### What this task involves
Could you copy every line in the listing below that has the word "right"?

# # #

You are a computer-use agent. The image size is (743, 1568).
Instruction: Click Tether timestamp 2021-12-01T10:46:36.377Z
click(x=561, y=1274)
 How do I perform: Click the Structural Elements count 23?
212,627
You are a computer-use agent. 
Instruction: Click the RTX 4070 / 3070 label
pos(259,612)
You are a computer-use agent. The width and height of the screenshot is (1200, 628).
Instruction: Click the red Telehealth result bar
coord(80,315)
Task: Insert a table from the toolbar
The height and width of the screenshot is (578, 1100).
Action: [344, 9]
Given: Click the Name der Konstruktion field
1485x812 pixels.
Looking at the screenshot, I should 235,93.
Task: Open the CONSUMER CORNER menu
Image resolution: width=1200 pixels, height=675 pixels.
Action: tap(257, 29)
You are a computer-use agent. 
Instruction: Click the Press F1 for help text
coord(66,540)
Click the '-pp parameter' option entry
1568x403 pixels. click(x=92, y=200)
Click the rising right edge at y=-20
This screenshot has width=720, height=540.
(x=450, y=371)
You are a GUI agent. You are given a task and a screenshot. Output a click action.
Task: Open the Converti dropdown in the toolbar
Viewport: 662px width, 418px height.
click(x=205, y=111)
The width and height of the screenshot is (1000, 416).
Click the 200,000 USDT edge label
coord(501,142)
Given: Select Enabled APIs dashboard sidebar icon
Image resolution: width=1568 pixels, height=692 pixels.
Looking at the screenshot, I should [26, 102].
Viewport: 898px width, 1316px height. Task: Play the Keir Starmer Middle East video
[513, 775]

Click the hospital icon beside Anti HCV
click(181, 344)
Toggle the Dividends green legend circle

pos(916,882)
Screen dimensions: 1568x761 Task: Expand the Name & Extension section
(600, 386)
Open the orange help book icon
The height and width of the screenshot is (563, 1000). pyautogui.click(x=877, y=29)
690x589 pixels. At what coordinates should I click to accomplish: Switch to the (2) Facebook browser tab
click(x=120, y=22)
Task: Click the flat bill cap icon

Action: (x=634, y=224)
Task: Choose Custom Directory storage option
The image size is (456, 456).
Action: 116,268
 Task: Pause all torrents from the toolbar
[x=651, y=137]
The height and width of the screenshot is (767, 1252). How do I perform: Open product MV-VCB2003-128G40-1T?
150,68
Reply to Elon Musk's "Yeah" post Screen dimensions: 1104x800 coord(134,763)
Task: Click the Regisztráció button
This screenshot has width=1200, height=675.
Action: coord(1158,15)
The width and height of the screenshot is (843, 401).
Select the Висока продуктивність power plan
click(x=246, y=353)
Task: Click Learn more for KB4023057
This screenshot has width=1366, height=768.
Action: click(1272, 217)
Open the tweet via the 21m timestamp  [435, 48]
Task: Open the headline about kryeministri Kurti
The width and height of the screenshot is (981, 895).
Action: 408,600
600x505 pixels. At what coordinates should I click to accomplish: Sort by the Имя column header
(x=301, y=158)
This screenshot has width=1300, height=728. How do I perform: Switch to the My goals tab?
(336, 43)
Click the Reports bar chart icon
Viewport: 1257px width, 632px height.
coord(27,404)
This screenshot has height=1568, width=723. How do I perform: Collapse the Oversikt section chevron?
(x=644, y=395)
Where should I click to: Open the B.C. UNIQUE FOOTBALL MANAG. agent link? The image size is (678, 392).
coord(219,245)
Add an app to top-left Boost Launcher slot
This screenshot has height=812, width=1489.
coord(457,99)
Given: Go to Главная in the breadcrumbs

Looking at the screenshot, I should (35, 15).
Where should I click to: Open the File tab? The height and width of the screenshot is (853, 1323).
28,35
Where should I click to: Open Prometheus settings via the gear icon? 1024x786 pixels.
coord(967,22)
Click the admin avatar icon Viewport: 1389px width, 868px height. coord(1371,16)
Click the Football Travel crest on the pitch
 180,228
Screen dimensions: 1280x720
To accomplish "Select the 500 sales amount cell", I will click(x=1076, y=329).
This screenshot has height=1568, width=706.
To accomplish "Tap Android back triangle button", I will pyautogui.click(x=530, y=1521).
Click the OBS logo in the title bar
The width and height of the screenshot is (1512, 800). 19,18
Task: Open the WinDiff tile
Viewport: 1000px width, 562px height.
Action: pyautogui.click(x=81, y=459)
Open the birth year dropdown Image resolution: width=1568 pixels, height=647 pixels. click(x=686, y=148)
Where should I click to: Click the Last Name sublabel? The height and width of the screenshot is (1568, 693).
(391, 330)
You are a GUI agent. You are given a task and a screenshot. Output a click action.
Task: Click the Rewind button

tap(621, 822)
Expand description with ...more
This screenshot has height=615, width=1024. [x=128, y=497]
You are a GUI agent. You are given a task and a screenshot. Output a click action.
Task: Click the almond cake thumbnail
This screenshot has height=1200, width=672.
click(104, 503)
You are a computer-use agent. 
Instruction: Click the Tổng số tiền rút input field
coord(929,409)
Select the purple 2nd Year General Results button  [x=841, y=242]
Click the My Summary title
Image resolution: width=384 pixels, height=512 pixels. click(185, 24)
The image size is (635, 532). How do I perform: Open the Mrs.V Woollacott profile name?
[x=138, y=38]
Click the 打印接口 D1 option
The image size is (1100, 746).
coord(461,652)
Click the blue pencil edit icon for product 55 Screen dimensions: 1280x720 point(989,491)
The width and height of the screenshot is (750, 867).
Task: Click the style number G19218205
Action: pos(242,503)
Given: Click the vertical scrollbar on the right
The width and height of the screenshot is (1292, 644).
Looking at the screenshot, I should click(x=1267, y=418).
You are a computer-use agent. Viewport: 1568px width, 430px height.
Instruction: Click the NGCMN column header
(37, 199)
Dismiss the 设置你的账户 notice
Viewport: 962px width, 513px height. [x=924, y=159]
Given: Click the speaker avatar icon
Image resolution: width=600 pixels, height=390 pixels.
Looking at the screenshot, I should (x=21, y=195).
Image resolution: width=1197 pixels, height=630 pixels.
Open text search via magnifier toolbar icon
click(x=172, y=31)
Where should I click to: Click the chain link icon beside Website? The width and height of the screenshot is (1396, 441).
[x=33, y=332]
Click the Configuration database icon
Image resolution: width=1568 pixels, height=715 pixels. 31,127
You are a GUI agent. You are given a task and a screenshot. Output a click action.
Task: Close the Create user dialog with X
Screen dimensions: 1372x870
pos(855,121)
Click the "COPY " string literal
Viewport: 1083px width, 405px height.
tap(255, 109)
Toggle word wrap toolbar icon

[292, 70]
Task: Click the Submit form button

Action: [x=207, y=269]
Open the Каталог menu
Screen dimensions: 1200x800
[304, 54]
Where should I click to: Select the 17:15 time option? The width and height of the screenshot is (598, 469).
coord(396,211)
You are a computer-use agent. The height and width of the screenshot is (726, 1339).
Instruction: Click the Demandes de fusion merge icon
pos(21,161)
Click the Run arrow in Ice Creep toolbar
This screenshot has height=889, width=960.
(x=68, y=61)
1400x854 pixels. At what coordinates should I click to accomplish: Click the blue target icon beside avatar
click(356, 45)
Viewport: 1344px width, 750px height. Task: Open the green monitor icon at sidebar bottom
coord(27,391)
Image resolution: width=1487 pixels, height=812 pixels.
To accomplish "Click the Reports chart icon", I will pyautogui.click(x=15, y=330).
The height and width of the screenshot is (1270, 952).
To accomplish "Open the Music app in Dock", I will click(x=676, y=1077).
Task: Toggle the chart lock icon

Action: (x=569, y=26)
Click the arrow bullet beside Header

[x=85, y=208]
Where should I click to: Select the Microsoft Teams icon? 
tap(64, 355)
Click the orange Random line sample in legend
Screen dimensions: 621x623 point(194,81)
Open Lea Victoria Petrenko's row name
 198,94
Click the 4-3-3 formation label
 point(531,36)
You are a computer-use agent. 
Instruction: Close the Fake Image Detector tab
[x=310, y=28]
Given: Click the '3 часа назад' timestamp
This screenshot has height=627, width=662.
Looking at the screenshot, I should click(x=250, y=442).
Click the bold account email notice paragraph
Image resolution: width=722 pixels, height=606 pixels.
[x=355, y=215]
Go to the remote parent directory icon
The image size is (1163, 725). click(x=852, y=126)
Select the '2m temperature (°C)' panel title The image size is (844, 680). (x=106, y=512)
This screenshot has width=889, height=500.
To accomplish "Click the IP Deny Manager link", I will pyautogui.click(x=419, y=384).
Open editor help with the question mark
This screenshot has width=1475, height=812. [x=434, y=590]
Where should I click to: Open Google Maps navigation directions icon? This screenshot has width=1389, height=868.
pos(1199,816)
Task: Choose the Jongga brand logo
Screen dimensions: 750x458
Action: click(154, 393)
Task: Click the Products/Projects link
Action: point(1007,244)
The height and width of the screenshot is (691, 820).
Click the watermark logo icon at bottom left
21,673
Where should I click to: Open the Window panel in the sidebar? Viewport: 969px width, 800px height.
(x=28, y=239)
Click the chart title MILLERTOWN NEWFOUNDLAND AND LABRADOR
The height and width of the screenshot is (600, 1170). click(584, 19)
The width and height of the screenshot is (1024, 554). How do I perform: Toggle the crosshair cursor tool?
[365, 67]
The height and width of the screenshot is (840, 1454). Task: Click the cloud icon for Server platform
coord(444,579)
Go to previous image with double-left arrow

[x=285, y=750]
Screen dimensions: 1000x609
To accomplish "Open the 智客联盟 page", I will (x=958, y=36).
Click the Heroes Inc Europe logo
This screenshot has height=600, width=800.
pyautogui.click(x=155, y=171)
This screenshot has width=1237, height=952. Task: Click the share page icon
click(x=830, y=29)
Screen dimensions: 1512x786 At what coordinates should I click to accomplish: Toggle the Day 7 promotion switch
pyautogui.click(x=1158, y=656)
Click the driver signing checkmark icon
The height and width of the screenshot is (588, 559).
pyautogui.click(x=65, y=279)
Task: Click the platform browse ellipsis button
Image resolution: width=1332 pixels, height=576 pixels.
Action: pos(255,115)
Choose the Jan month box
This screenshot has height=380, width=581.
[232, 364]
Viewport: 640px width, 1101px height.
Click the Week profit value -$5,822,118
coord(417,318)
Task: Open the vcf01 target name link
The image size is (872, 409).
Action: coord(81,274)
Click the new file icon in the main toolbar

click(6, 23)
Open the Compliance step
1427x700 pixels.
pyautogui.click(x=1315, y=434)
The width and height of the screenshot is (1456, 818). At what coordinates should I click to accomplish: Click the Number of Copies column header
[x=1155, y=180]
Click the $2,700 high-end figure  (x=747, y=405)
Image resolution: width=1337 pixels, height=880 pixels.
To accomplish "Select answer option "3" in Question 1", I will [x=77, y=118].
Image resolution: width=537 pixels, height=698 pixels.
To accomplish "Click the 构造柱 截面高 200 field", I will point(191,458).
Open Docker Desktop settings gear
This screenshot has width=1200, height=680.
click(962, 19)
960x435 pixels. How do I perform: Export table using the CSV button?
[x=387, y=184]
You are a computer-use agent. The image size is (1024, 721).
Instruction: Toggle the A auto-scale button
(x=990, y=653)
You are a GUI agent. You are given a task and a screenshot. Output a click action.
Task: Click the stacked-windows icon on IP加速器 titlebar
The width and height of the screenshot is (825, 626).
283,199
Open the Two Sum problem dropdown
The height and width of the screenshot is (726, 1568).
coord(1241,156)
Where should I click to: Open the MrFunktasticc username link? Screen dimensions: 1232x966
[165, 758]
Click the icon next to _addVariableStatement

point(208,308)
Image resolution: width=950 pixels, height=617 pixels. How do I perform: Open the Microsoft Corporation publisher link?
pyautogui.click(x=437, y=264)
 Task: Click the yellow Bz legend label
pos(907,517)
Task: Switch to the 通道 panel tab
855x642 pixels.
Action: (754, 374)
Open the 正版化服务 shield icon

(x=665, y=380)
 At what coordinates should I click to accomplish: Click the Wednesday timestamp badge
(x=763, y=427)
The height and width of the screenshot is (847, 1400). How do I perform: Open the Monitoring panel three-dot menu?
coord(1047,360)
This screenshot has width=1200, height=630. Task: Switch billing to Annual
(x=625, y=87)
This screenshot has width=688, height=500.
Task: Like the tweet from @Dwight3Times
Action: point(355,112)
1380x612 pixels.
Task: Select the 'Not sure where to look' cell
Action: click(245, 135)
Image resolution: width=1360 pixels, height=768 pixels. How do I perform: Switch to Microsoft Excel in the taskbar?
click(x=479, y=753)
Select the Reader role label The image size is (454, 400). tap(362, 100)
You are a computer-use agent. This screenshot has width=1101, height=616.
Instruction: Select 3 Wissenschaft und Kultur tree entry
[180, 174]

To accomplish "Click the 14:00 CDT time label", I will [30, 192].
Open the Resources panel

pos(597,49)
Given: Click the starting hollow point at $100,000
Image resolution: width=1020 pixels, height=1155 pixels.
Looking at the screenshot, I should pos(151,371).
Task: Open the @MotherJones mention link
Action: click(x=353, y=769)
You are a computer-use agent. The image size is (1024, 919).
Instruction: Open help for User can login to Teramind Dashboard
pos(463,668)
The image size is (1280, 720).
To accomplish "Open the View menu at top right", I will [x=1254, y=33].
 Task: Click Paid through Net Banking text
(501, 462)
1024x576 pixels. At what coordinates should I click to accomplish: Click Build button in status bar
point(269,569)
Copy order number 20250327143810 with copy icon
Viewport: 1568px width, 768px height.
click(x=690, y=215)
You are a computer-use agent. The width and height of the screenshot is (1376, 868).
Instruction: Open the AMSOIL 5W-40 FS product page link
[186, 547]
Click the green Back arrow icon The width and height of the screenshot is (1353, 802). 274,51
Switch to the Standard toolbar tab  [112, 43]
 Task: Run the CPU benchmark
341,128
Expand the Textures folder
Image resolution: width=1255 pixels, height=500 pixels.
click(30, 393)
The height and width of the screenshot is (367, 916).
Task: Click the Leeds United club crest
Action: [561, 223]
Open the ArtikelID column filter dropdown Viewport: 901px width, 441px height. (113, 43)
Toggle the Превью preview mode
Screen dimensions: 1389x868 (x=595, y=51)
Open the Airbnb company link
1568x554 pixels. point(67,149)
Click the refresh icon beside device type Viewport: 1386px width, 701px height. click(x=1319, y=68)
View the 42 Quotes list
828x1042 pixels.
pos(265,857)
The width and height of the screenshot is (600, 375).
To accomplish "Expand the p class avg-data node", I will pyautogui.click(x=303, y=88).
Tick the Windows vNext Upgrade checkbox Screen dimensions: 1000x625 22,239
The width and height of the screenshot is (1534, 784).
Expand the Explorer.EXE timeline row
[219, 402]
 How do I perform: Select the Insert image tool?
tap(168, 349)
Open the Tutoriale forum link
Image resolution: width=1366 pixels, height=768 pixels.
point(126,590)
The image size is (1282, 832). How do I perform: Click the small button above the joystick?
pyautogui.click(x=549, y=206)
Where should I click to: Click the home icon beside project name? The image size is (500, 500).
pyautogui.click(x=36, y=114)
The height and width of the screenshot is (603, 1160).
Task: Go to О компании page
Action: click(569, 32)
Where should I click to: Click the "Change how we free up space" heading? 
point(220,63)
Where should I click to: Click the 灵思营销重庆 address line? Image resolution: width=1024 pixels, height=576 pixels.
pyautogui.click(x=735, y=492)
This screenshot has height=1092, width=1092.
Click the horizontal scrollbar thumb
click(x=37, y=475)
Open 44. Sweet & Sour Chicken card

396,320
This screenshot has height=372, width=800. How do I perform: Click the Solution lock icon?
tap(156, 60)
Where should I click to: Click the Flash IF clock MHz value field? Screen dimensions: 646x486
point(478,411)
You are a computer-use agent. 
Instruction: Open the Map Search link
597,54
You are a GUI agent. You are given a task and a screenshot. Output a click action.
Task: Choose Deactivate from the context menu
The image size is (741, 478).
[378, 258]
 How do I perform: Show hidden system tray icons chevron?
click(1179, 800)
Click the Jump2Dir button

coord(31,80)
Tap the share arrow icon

# # #

### Answer area
Click the rising right edge at y=-20
Given: Click the vertical scrollbar on the right
To accomplish "Open the View menu at top right", I will [x=1254, y=33].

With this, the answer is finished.